Dr. Ballal continued, “I also am pleased to introduce our newest pipeline asset, IMR-261, a clinic-ready oral activator of nuclear factor erythroid 2–related factor 2, or Nrf2. We are excited about the potential for this compound, which the medical literature suggests has promise in a broad array of red blood cell diseases, including disorders of hemoglobin. We are also looking forward to presenting key preclinical data on IMR-261 in an oral presentation at the ASH Annual Meeting.
Finally, we are excited about the potential for tovinontrine’s application in heart failure with preserved ejection fraction (HFpEF) and will be presenting preclinical data for this indication at the American Heart Association (AHA) Scientific Sessions to be held November 13-15, 2021. Importantly, we have been building the team that will lead our HFpEF clinical development program, including our recent appointment of seasoned cardiologist Toni Bransford, M.D., as our Vice President, Clinical Development. Toni brings significant experience to our team in the strategy, design and conduct of heart failure trials, and specifically HFpEF trials. We expect to commence a Phase 2 clinical trial of tovinontrine in HFpEF in 2022.”
Recent Corporate Highlights
Completion of Patient Enrollment in Ardent Phase 2b Clinical Trial
In August, Imara announced the completion of patient enrollment in the Ardent Phase 2b clinical trial of tovinontrine for SCD. The Ardent trial is a randomized, double-blind, placebo-controlled study designed to evaluate the safety and efficacy of tovinontrine administered once daily in adult patients with SCD. Approximately 115 patients have been randomized to the tovinontrine higher dose arm (once daily dose of 300 mg or 400 mg based on patient weight), tovinontrine lower dose arm (once daily dose of 200 mg or 300 mg based on patient weight), or placebo. The trial is being conducted at approximately 50 sites in 13 different countries.
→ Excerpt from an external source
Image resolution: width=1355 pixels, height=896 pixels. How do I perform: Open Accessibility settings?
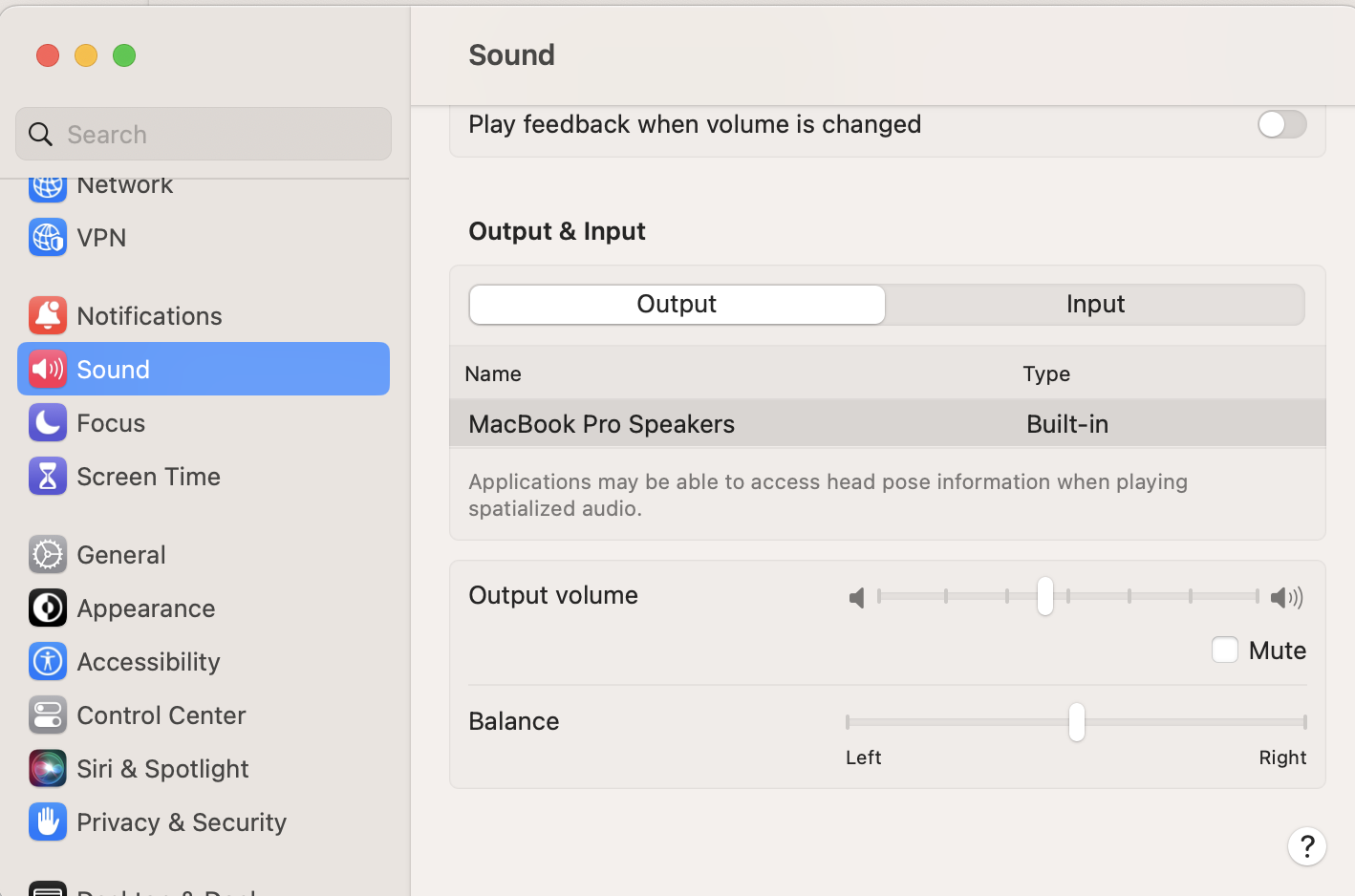(148, 661)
Imara expects to report interim data from the Ardent trial in the fourth quarter of 2021, primary efficacy analysis data in the first quarter of 2022 and final analysis data in the second half of 2022.
Completion of TDT Patient Enrollment in Forte Phase 2b Clinical Trial
In August, Imara announced the completion of patient enrollment in the transfusion dependent thalassemia (TDT) cohort and increased enrollment in the non-transfusion dependent thalassemia (NTDT) cohort of the Forte Phase 2b clinical trial of tovinontrine for beta-thalassemia. The Forte trial is a randomized, double-blind, placebo-controlled Phase 2b clinical trial designed to evaluate the safety and tolerability of tovinontrine administered once daily in adult patients with beta-thalassemia. Imara expects to report interim data from the TDT cohort in the fourth quarter of 2021 and to conduct a key efficacy analysis of the full TDT cohort in the first quarter of 2022. Data from the final analysis is expected in the second half of 2022. In addition, Imara expects to report interim data from the NTDT cohort of the Forte trial in the first half of 2022.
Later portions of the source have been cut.